Stored data:
..........
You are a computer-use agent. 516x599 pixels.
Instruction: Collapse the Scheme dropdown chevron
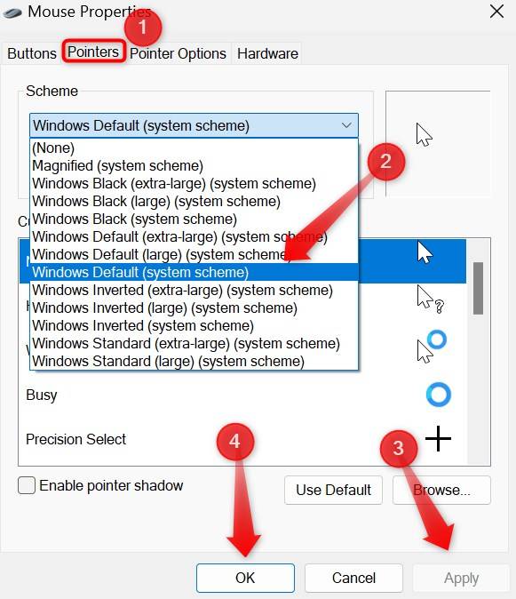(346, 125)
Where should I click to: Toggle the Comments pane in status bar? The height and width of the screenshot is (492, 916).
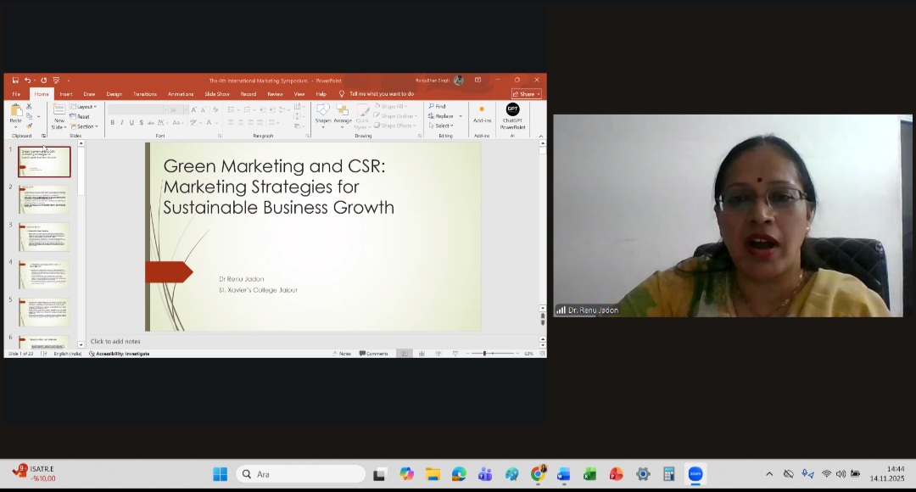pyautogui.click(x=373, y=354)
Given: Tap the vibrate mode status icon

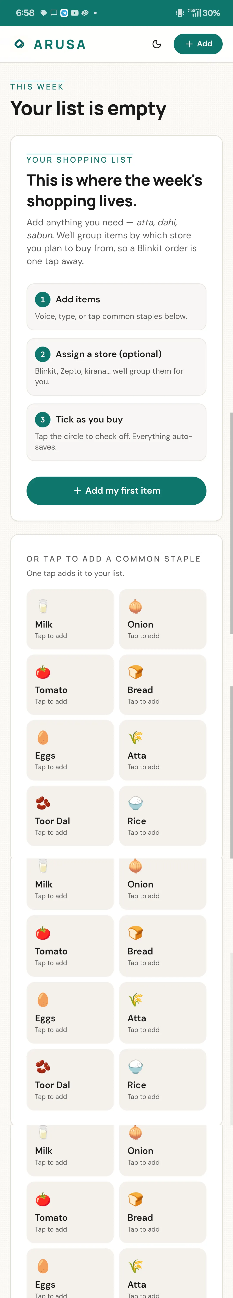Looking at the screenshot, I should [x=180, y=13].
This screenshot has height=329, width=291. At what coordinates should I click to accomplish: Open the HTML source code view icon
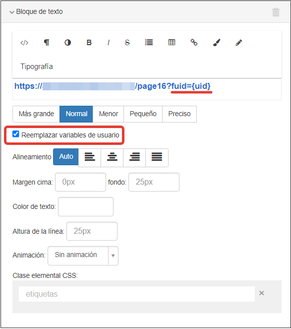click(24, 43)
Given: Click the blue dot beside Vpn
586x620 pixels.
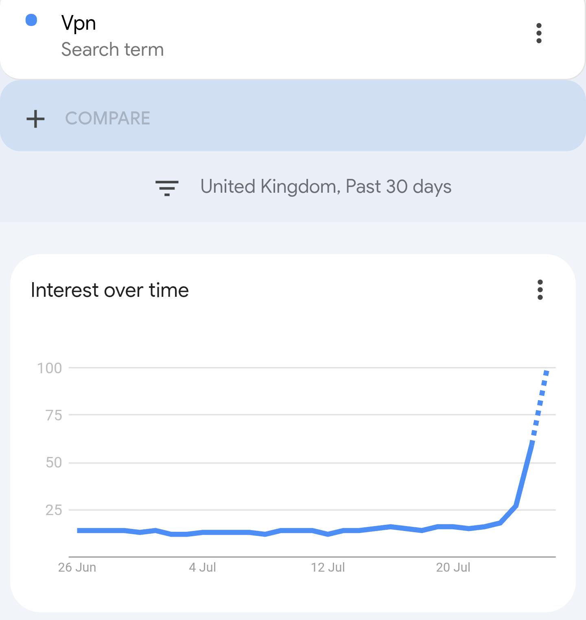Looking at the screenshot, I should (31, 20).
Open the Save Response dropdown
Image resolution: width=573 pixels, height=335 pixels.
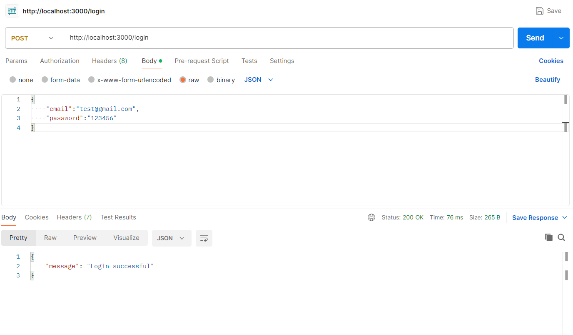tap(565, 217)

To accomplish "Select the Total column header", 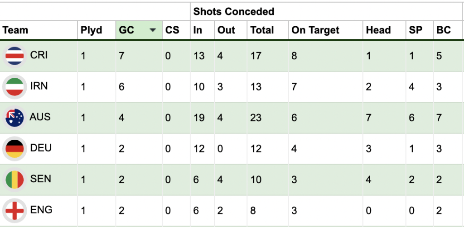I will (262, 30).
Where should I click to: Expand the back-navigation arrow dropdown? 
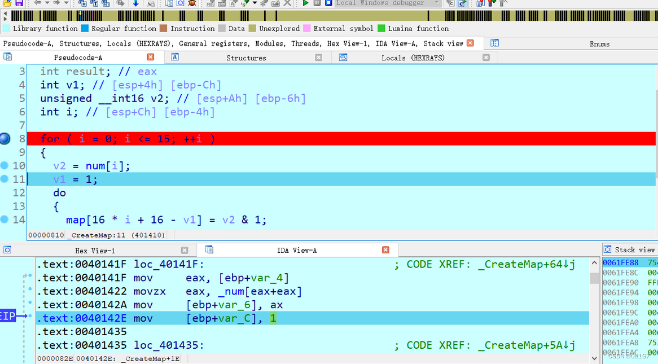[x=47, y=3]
..........
Task to carry out: Your copy should hold only the lines above from the one containing "Given: Tap the vibrate mode status icon" through the one containing "Open the Save Response dropdown", exactly as written and free of pictures.

Task answer:
Given: Tap the vibrate mode status icon

Looking at the screenshot, I should [x=180, y=13].
This screenshot has height=329, width=291. At what coordinates should I click to accomplish: Open the HTML source code view icon
click(24, 43)
Given: Click the blue dot beside Vpn
586x620 pixels.
Looking at the screenshot, I should (31, 20).
Open the Save Response dropdown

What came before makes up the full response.